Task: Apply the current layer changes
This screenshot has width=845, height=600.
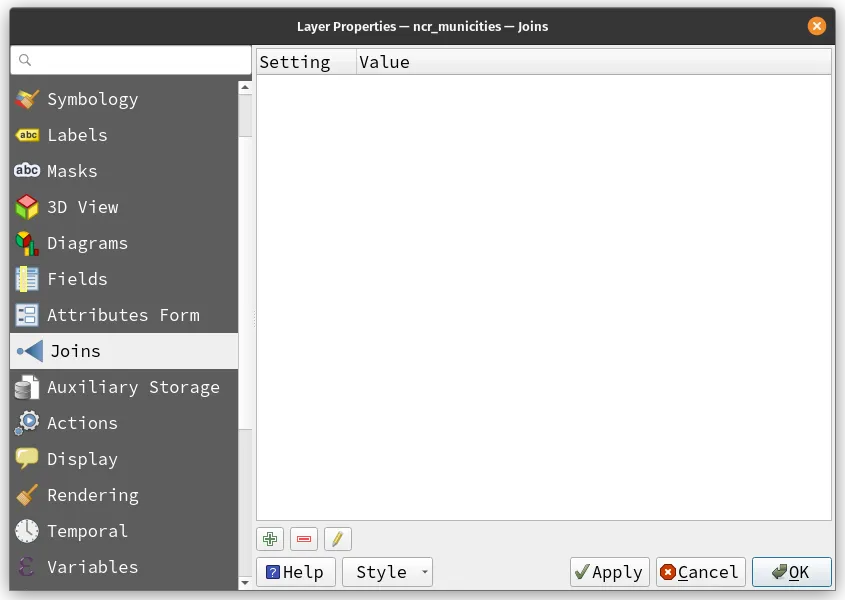Action: point(609,572)
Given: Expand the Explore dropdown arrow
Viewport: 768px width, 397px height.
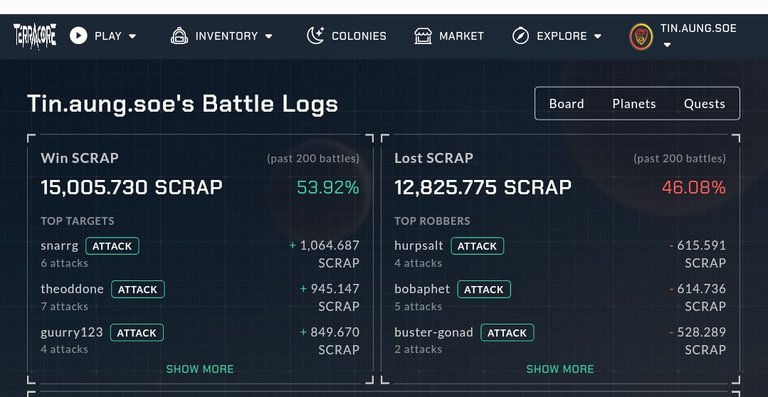Looking at the screenshot, I should 598,36.
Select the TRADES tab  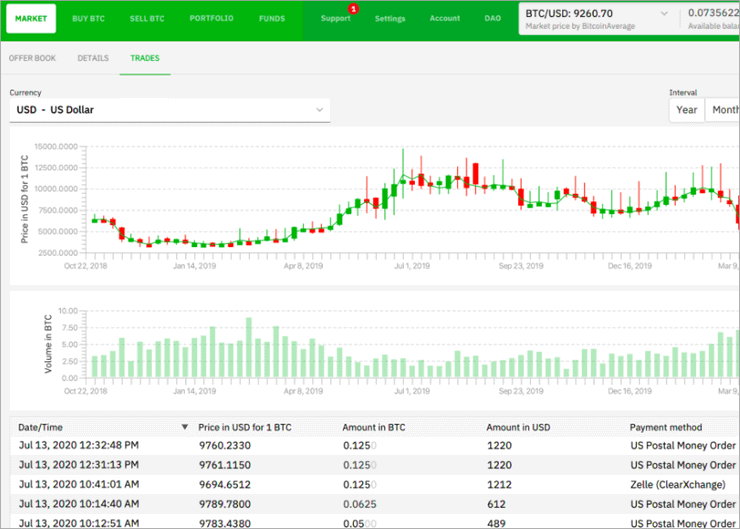144,58
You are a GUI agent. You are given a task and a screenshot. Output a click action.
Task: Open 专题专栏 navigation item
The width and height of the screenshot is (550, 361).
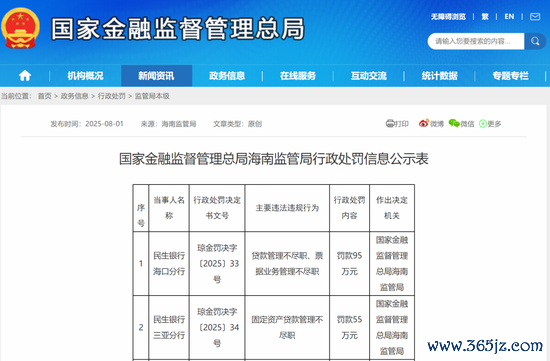pyautogui.click(x=510, y=76)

What you should do: Give everything from the line containing "You are a GUI" down to the last of the lines above as a Markdown table with the columns Row and Line, numbering each row and skipping blank lines. Leave the pictures out of the answer.

Reply to the exercise:
| Row | Line |
|---|---|
| 1 | You are a GUI agent. You are given a task and a screenshot. Output a click action. |
| 2 | Task: Open 专题专栏 navigation item |
| 3 | The width and height of the screenshot is (550, 361). |
| 4 | pyautogui.click(x=510, y=76) |